PyLHC Submitter¶

See the API documentation for a detailed description of the code and the different parameters.

Note that the full functionality is only available under Linux with HTCondor configured, e.g. on CERN's lxplus service. Currently, due to lack of htcondor Python bindings on PypI for Windows and macOS, only local job execution is possible for these platforms.

Using the Job Submitter:¶

In the following examples, we will perform a tune sweep using a MAD-X mask. The simulations will be parametrized for both beams over a range of tunes in each plane. Parameters in the template script (see below) are indicated in the %(PARAMETER)s format.
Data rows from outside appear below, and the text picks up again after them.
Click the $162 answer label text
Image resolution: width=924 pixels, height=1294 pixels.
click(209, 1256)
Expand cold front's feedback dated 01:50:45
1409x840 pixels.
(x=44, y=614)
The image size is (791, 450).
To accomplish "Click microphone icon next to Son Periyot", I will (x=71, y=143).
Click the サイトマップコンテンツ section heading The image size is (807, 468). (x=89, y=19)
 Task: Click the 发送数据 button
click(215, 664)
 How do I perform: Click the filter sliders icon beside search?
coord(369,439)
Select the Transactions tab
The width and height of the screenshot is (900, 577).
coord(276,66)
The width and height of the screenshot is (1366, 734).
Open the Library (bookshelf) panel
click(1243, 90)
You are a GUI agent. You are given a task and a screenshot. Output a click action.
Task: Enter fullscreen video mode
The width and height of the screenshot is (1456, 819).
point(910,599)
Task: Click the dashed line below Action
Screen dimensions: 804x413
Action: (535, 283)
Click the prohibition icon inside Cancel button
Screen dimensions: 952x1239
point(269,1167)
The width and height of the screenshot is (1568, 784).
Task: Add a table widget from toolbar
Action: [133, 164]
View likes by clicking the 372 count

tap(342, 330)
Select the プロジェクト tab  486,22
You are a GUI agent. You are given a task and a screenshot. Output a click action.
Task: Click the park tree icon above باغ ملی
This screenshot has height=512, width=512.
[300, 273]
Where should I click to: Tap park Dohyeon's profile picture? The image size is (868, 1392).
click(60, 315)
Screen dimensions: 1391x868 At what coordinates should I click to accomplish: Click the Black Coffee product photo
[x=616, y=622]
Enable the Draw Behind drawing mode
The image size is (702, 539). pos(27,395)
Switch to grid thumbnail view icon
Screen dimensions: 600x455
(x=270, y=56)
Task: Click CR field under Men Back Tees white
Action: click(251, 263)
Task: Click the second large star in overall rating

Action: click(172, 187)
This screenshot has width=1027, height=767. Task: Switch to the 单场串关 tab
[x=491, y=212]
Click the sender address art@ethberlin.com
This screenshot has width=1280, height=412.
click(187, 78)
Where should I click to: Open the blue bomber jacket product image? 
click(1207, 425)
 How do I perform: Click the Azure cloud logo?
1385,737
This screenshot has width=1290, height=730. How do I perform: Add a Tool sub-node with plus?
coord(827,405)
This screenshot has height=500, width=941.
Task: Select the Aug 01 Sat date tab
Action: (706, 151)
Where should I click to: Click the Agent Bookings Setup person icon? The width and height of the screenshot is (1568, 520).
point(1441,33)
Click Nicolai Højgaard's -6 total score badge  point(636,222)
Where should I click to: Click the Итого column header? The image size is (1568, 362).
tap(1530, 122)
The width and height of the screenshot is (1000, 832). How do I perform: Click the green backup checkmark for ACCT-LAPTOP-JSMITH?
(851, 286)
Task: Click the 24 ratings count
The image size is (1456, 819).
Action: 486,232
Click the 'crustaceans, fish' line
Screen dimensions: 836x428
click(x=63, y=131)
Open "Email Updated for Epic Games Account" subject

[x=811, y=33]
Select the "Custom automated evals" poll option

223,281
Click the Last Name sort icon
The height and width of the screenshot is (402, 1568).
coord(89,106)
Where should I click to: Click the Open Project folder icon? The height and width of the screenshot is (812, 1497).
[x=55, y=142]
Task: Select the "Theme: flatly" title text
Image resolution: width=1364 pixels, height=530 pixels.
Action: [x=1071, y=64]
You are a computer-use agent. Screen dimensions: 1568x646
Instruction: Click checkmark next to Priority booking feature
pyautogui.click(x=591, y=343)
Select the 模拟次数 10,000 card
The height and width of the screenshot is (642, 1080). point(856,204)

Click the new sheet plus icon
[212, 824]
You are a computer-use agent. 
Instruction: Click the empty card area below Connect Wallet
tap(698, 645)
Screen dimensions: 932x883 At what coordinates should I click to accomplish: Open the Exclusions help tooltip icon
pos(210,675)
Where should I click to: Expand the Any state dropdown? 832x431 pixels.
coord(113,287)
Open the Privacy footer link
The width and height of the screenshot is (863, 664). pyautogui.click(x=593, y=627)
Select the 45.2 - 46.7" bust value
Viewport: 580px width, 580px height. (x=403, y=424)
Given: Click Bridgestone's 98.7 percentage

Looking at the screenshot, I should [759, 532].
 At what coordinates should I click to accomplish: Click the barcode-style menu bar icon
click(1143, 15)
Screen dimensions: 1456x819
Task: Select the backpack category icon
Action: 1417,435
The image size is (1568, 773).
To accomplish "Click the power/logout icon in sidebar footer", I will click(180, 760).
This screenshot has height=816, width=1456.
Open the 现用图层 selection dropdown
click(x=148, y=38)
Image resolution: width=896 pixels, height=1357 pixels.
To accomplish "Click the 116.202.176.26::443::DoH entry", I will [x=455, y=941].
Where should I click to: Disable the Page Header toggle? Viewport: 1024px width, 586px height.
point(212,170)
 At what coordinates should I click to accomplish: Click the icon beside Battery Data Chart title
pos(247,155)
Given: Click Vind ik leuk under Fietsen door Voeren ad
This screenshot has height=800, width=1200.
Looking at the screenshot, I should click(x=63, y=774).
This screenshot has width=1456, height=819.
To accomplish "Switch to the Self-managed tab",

The my_madx.mask Template File

! ----- Create Symlinks to Resources ----- !
option, warn, info;
system, "mkdir Outputdata";
system, "ln -fns /afs/cern.ch/eng/lhc/optics/V6.503 db5";
system, "ln -fns /afs/cern.ch/eng/lhc/optics/SLHCV1.0 slhc";
system, "ln -fns /afs/cern.ch/eng/lhc/optics/runII/2018 optics2018";
!option, -echo, warn, -info;

! ----- Make macros available  ----- !
call, file="optics2018/toolkit/macro.madx";

! ----- Beam Options  ----- !
mylhcbeam=%(BEAM)s;  ! Will be replaced by values given to the submitter
qx=%(TUNEX)s;        ! Will be replaced by values given to the submitter
qy=%(TUNEY)s;        ! Will be replaced by values given to the submitter
emittance=3.75e-06;
n_part=1.0e10;

! ----- Set up Lattice ----- !
call, file="optics2018/lhc_as-built.seq";  ! LHC machine definition

! -----  Definine the optics ----- !
call, file="optics2018/PROTON/opticsfile.22_ctpps2";  ! Optics to Round 30cm collision optics

! ----- Create Beams ----- !
beam, sequence=lhcb1, bv= 1, energy=NRJ, particle=proton, npart=n_part, kbunch=1, ex=emittance, ey=emittance;
beam, sequence=lhcb2, bv=-1, energy=NRJ, particle=proton, npart=n_part, kbunch=1, ex=emittance, ey=emittance;

! ----- Tune Matching ----- !
use, sequence=lhcb%(BEAM)s;
match, chrom;
    global, q1=qx, q2=qy;
    vary, name=dQx.b%(BEAM)s, step=1.0E-7;  ! Will be replaced by values given to the submitter
    vary, name=dQy.b%(BEAM)s, step=1.0E-7;  ! Will be replaced by values given to the submitter
    lmdif, calls=100, tolerance=1.0E-21;
endmatch;

! ----- Output Twiss ----- !
select, flag=twiss, clear;
select, flag=twiss, pattern="BPM", column=name,s,x,y,betx,bety,alfx,alfy,dx,dpx,mux,muy;
select, flag=twiss, pattern="M", column=name,s,x,y,betx,bety,alfx,alfy,dx,dpx,mux,muy;
select, flag=twiss, pattern="IP", column=name,s,x,y,betx,bety,alfx,alfy,dx,dpx,mux,muy;
twiss, chrom, file="Outputdata/b%(BEAM)s.twiss.tfs";  ! Will be replaced by values given to the submitter

! ----- Cleanup Symlinks ----- !
system, "unlink db5";
system, "unlink slhc";
system, "unlink optics2018";

Starting Studies from Python¶

Recommended Method

Starting studies from Python is the recommended method, especially with a high number of parameters. As we will see later on, other methods methods require all parameter values to be written down while the pythonic way allows for an easier and clearer definition of the parameter space.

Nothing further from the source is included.